-- Data shown follows --
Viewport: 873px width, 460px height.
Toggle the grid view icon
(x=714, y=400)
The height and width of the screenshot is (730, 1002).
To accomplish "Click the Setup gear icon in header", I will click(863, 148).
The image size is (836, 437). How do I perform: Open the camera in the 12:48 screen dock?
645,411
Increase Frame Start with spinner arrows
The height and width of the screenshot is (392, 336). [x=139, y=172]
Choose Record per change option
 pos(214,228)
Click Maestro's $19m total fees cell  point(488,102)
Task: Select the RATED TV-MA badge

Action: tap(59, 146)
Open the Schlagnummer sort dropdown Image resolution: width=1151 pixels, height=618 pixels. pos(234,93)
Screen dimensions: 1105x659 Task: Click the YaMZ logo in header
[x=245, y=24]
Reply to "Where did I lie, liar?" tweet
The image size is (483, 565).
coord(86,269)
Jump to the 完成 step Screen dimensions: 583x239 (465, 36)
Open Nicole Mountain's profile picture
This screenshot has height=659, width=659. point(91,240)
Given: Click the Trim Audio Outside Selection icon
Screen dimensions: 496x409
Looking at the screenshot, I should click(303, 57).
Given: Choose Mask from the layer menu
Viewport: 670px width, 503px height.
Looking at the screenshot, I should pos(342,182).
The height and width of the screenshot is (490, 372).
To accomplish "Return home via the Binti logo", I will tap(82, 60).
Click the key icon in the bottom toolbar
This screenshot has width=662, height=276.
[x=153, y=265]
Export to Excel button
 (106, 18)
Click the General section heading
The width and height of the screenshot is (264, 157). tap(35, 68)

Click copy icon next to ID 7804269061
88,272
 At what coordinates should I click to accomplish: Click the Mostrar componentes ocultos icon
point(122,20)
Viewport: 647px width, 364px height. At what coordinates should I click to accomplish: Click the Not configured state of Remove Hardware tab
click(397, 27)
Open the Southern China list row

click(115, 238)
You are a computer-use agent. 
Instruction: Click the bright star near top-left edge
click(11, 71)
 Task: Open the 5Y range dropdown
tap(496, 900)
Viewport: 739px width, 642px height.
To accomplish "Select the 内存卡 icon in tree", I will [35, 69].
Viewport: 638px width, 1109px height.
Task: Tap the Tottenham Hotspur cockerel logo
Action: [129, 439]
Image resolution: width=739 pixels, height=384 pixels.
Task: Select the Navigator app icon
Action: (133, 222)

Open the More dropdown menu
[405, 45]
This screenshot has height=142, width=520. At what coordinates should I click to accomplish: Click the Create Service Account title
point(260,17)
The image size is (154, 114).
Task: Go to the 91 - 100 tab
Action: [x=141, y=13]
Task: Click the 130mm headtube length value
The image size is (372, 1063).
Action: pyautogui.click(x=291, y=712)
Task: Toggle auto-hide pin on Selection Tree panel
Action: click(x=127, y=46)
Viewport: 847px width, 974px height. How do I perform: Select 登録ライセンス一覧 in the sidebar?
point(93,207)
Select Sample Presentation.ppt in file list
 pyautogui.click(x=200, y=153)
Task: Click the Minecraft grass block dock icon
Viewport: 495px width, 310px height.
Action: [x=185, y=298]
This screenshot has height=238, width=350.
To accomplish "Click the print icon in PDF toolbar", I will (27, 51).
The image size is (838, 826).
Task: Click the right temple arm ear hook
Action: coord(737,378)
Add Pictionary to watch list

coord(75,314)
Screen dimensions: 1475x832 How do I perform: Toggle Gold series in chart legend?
-- Data shown concluded --
Reproduce the entire listing above exactly, leaving nothing out.

Viewport: 873px width, 460px height.
Toggle the grid view icon
(x=714, y=400)
The height and width of the screenshot is (730, 1002).
To accomplish "Click the Setup gear icon in header", I will click(863, 148).
The image size is (836, 437). How do I perform: Open the camera in the 12:48 screen dock?
645,411
Increase Frame Start with spinner arrows
The height and width of the screenshot is (392, 336). [x=139, y=172]
Choose Record per change option
 pos(214,228)
Click Maestro's $19m total fees cell  point(488,102)
Task: Select the RATED TV-MA badge

Action: tap(59, 146)
Open the Schlagnummer sort dropdown Image resolution: width=1151 pixels, height=618 pixels. pos(234,93)
Screen dimensions: 1105x659 Task: Click the YaMZ logo in header
[x=245, y=24]
Reply to "Where did I lie, liar?" tweet
The image size is (483, 565).
coord(86,269)
Jump to the 完成 step Screen dimensions: 583x239 (465, 36)
Open Nicole Mountain's profile picture
This screenshot has height=659, width=659. point(91,240)
Given: Click the Trim Audio Outside Selection icon
Screen dimensions: 496x409
Looking at the screenshot, I should click(303, 57).
Given: Choose Mask from the layer menu
Viewport: 670px width, 503px height.
Looking at the screenshot, I should pos(342,182).
The height and width of the screenshot is (490, 372).
To accomplish "Return home via the Binti logo", I will tap(82, 60).
Click the key icon in the bottom toolbar
This screenshot has width=662, height=276.
[x=153, y=265]
Export to Excel button
 (106, 18)
Click the General section heading
The width and height of the screenshot is (264, 157). tap(35, 68)

Click copy icon next to ID 7804269061
88,272
 At what coordinates should I click to accomplish: Click the Mostrar componentes ocultos icon
point(122,20)
Viewport: 647px width, 364px height. At what coordinates should I click to accomplish: Click the Not configured state of Remove Hardware tab
click(397, 27)
Open the Southern China list row

click(115, 238)
You are a computer-use agent. 
Instruction: Click the bright star near top-left edge
click(11, 71)
 Task: Open the 5Y range dropdown
tap(496, 900)
Viewport: 739px width, 642px height.
To accomplish "Select the 内存卡 icon in tree", I will [35, 69].
Viewport: 638px width, 1109px height.
Task: Tap the Tottenham Hotspur cockerel logo
Action: [129, 439]
Image resolution: width=739 pixels, height=384 pixels.
Task: Select the Navigator app icon
Action: (133, 222)

Open the More dropdown menu
[405, 45]
This screenshot has height=142, width=520. At what coordinates should I click to accomplish: Click the Create Service Account title
point(260,17)
The image size is (154, 114).
Task: Go to the 91 - 100 tab
Action: [x=141, y=13]
Task: Click the 130mm headtube length value
The image size is (372, 1063).
Action: pyautogui.click(x=291, y=712)
Task: Toggle auto-hide pin on Selection Tree panel
Action: click(x=127, y=46)
Viewport: 847px width, 974px height. How do I perform: Select 登録ライセンス一覧 in the sidebar?
point(93,207)
Select Sample Presentation.ppt in file list
 pyautogui.click(x=200, y=153)
Task: Click the Minecraft grass block dock icon
Viewport: 495px width, 310px height.
Action: [x=185, y=298]
This screenshot has height=238, width=350.
To accomplish "Click the print icon in PDF toolbar", I will (27, 51).
The image size is (838, 826).
Task: Click the right temple arm ear hook
Action: coord(737,378)
Add Pictionary to watch list

coord(75,314)
Screen dimensions: 1475x832 How do I perform: Toggle Gold series in chart legend?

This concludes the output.